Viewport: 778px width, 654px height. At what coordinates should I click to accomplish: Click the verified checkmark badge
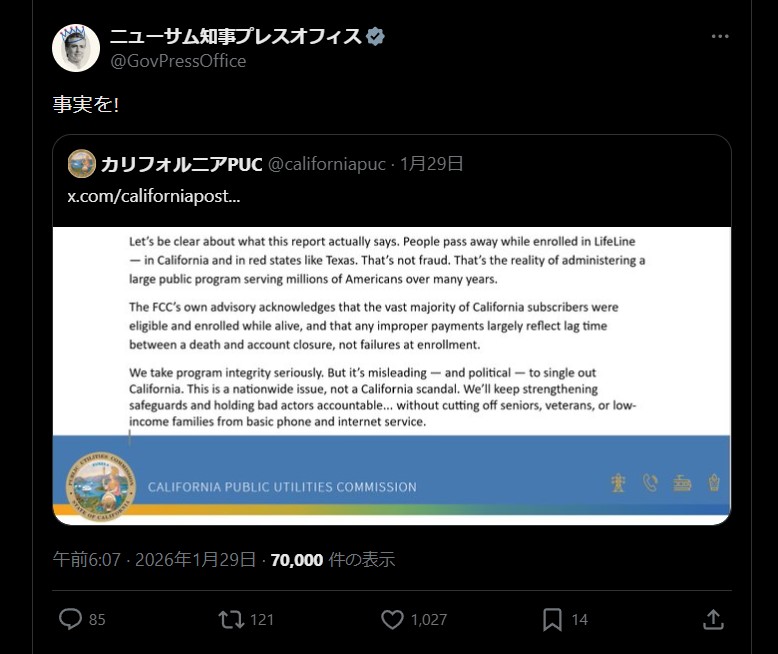point(375,36)
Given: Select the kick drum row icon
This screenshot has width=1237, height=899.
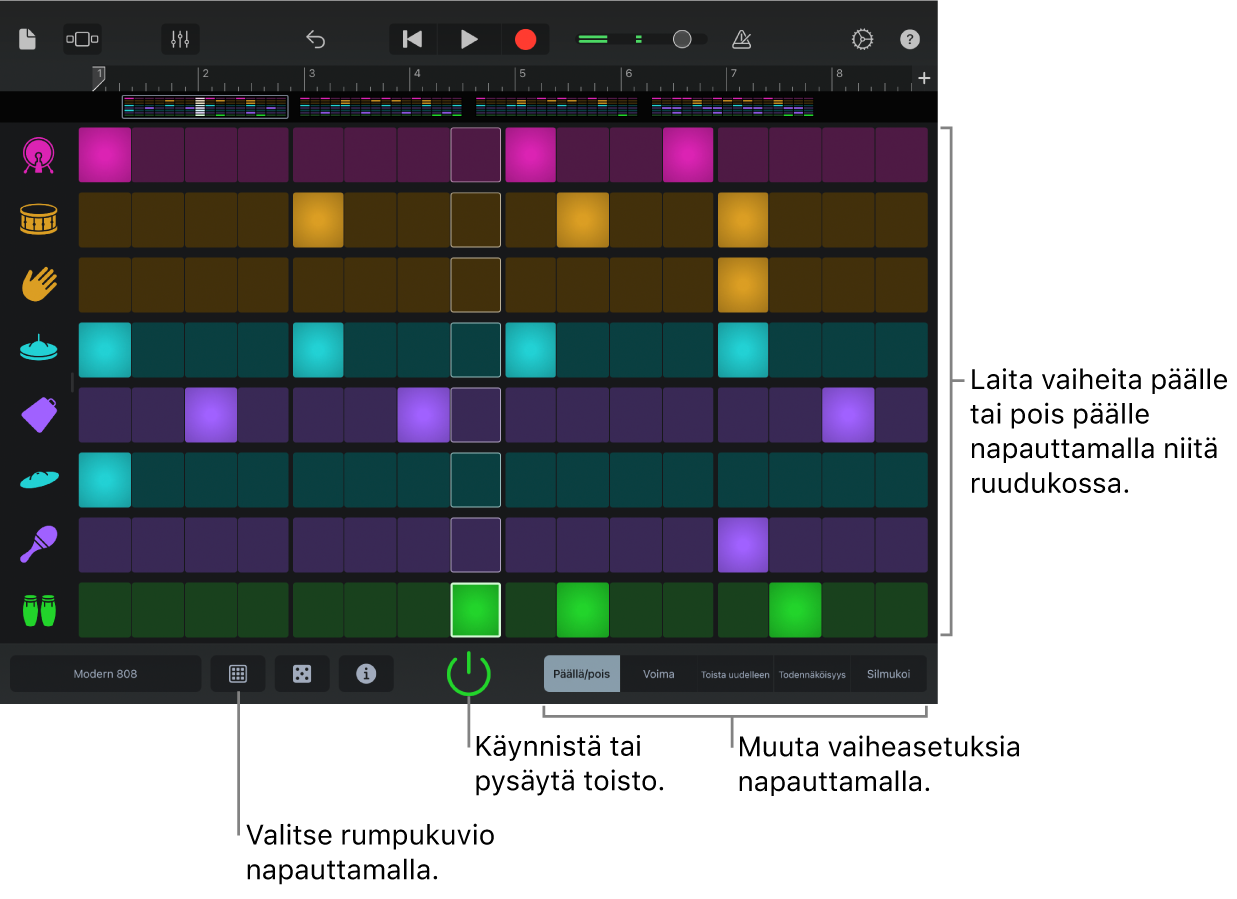Looking at the screenshot, I should pos(38,155).
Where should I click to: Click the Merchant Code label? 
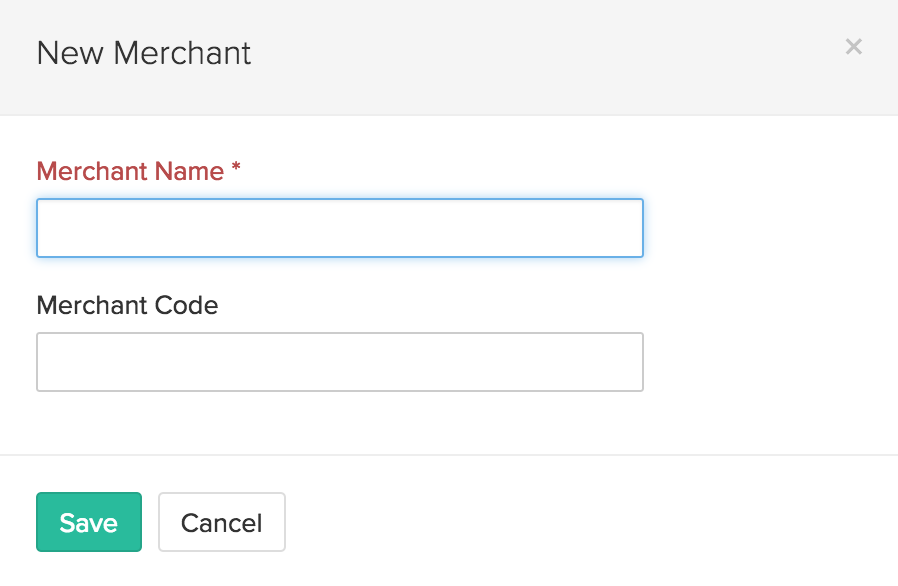click(127, 305)
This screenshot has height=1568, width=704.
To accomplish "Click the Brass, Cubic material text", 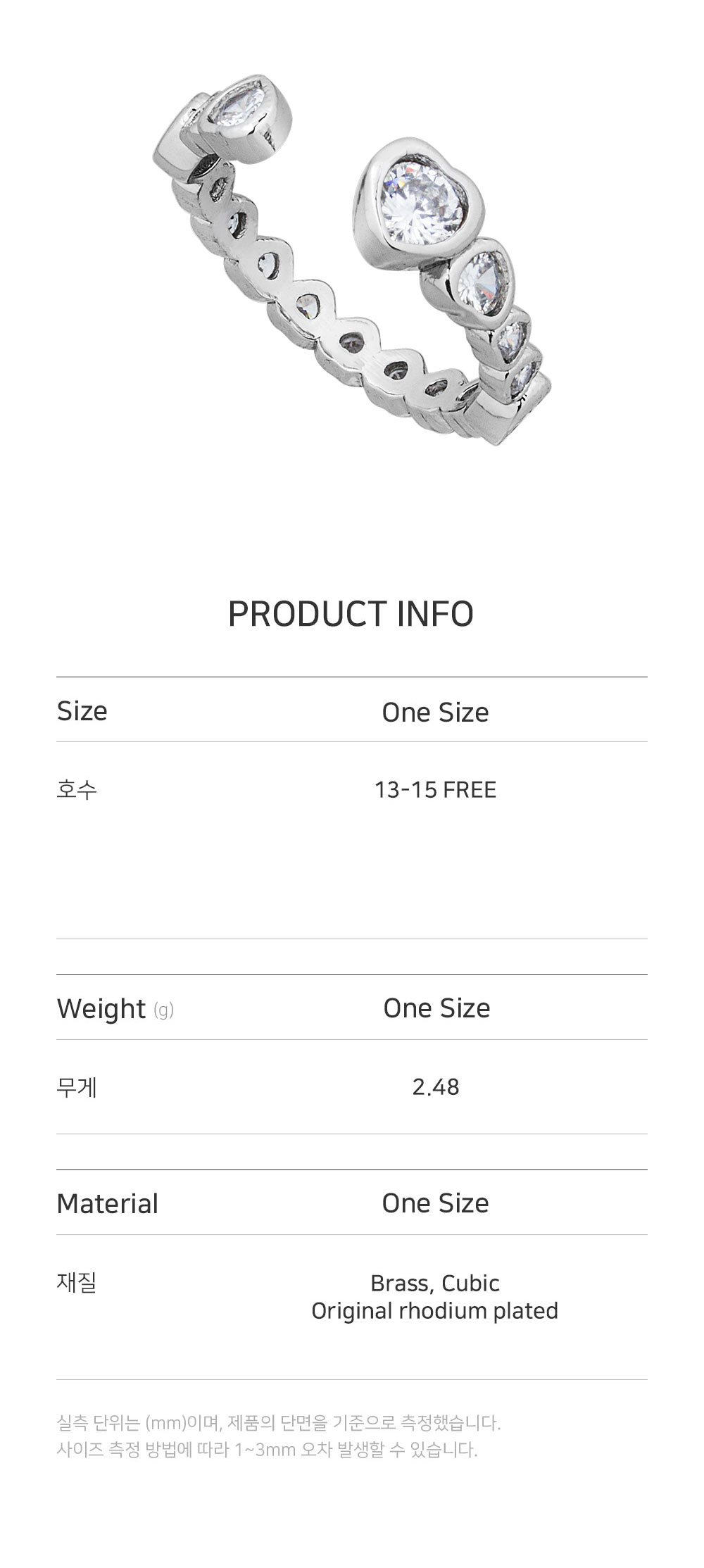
-.-.-
### PROBLEM
The records above need to be reproduced exactly, with all images omitted.

### SOLUTION FOR THIS EXERCISE
Viewport: 778px width, 654px height. At what coordinates should I click to accomplish: Click the verified checkmark badge
point(375,36)
Given: Select the kick drum row icon
This screenshot has width=1237, height=899.
Looking at the screenshot, I should pos(38,155).
Where should I click to: Click the Merchant Code label? 
click(127, 305)
This screenshot has height=1568, width=704.
To accomplish "Click the Brass, Cubic material text", 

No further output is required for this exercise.